1. A SPARC implementation has K register windows. What is the number N of physical registers?
2. SPARC is lacking a number of instructions commonly found on CISC machines. Some of these are easily simulated using either register R0, which is always set to 0, or a constant operand. These simulated instructions are called pseudo instructions and are recognized by the SPARC compiler. Show how to simulate the following pseudo instructions, each with a single SPARC instruction. In all of these, src and dst refer to registers. (Hint: A store to R0 has no effect.)
a. MOV src, dst d. NOT dst g. DEC dst
b. COMPARE src1, dst2 e. NEG dst h. CLR dst
c. TESTsrc1 f. INC dst i. NOP
3. Multiprocessors with the common memory and multicomputers with the transfer of messages are two architectures supporting parallel performing of tasks interacting with one another. For which of them is it simpler to emulate the work of another architecture? Explain your answer briefly.
4. The processor and memory are realized on the same chip. Is a cache-memory necessary for such a system? Explain your answer.
5. The branch instruction of the UltraSPARC II processor has the bit Ann??ul. If this bit is set by the compiler and the branch is not performed, the instruction from the defer slot is deleted from the conveyer. The instruction may also be deleted in case the branch is performed. What are the advantages of each of these approaches?
6. The program cycle is terminated by the conditional branch to the beginning of the cycle. How to realize this cycle for the conveyer processor, in which the technology of deferred branches is used with one defer slot? Under what conditions is it possible to fill the defer slot with useful instructions?
7. The computer supports one defer slot. The instruction in this slot is performed independently of the predicted branch result, but if the branch is not performed the instruction is canceled. Propose an effective method for realization of program cycles for such a computer.
8. The technology of deferred branches is used in a conveyer processor. It is necessary to choose one of two variants of the processor architecture. According to the first of them, the processor has a 4-stages conveyer and one defer slot. According to the second architecture, the processor has a 6-stage conveyer and two defer slots. Compare the throughputs of these two architectures. Take into account that 20% of the performed program instructions are branch instructions. The probability of filling one defer slot is 80% (variant 1) and 25% (variant 2).

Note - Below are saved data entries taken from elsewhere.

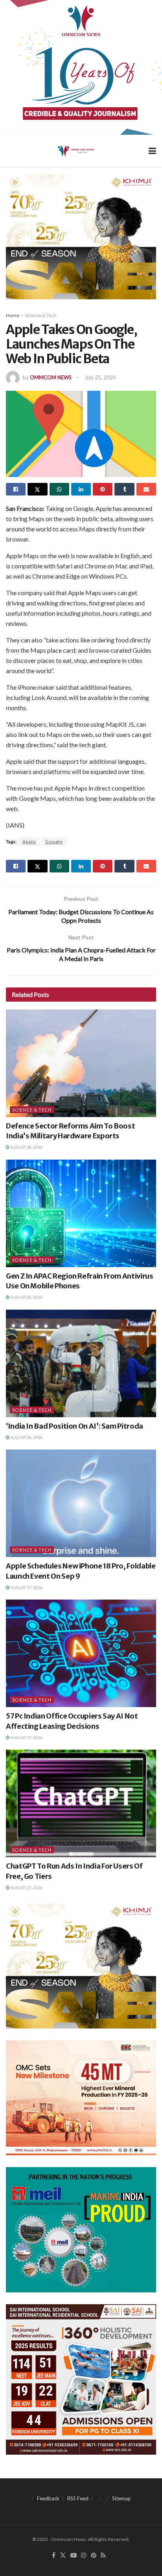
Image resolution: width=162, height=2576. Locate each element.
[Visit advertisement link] (81, 67)
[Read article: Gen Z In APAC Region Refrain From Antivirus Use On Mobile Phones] (81, 1213)
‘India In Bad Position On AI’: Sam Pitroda (74, 1426)
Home (12, 315)
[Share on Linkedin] (81, 489)
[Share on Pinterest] (102, 489)
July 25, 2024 (100, 377)
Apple (29, 841)
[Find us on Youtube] (73, 2555)
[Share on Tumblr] (124, 489)
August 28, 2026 (25, 1147)
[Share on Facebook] (16, 489)
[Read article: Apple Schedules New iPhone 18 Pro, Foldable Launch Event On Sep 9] (81, 1503)
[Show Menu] (152, 151)
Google (54, 841)
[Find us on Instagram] (84, 2555)
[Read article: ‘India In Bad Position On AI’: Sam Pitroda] (81, 1363)
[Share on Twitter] (37, 489)
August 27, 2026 (25, 1587)
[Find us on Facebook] (53, 2555)
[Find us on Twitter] (63, 2555)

9. The system has two universal processors performing both addition and multiplication in one time slot. Suppose that the operations data reading and writing occur instantaneously and the place for storing intermediate results is always ready. What is the minimal time slot necessary to perform the following program fragment?
a=c*d+e;
b=v*t+u;
f=x*y+z.
10. It is known that a program runs well in a superscalar processor with some set of independent units. Does it mean that the same program will run well in a VLIW-processor with the same set of units? Is the inverse statement true?
11. Give an example of the algorithmic structure of what is a ?ring?.
12. How many immediate neighbors does each processor have in the ?three-dimensional torus? topology?
13. What does the user have to take into account when moving from SMP-computer to the computer with NUMA architecture?
14. What is necessary to take into account when creating effective programs for computers with the NUMA architecture and for computers with distributed memory?
15. What is the most effective connection of processors in a cluster?